Perfection

Perfection

My disease is progressive meaning my life has dramatically changed over the years as my body is faced with more and more difficult adjustments. And even when my disease was not as challenging as it is now, I still saw others who weren’t disabled as being better than I was and with a perfect future that I could never have.

High School

My thoughts were whirling around in my head as if a tornado had taken residence there, how do I tell him something I don’t even want to admit to myself. “I’m sick and I’m going to get sicker until I die, the doctors have given me until I’m 30 years old”, is what I should have said, but afraid I would start crying before I got it all out I simply said “I’m dying”. A little dramatic, but I wanted him to understand that my life would be dramatic.

“Beauty is in the eye of the beholder”

What is beautiful or perfect isn’t for us to decide, but someone wiser who has created true perfection and seen the purest forms of beauty.
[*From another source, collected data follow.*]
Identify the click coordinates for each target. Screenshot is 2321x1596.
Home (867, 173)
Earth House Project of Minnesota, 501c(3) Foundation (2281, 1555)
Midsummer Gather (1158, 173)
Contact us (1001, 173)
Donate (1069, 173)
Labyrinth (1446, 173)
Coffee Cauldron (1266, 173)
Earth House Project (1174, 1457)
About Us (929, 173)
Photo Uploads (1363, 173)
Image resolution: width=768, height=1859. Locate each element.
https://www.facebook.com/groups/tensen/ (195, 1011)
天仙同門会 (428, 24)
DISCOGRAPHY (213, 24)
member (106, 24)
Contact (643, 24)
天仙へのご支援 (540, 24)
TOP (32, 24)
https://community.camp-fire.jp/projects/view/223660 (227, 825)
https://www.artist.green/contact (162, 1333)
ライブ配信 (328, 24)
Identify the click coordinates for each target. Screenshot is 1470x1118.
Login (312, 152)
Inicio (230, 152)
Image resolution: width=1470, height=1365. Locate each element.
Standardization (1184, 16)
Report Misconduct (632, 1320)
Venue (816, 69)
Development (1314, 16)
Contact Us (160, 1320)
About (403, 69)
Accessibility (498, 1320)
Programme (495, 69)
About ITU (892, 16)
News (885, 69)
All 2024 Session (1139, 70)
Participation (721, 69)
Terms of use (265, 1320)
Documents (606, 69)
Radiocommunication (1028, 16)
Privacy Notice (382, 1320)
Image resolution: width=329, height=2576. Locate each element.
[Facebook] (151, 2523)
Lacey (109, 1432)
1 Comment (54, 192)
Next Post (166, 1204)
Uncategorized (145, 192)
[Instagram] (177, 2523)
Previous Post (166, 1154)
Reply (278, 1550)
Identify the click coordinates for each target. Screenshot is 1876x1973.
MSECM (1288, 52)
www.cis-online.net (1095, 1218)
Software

The meaning of perfection is the condition, state, or quality of being free or as free as possible from all flaws or defects. I have never thought of perfection as being free, but it is a beautiful way of looking at it. Maybe being free of what others think is a sort of perfection.

Two years after I told Stephen my big dramatic secret (which I think he some how already knew), he married me. Turns out he didn’t want perfection, he just wanted me!!!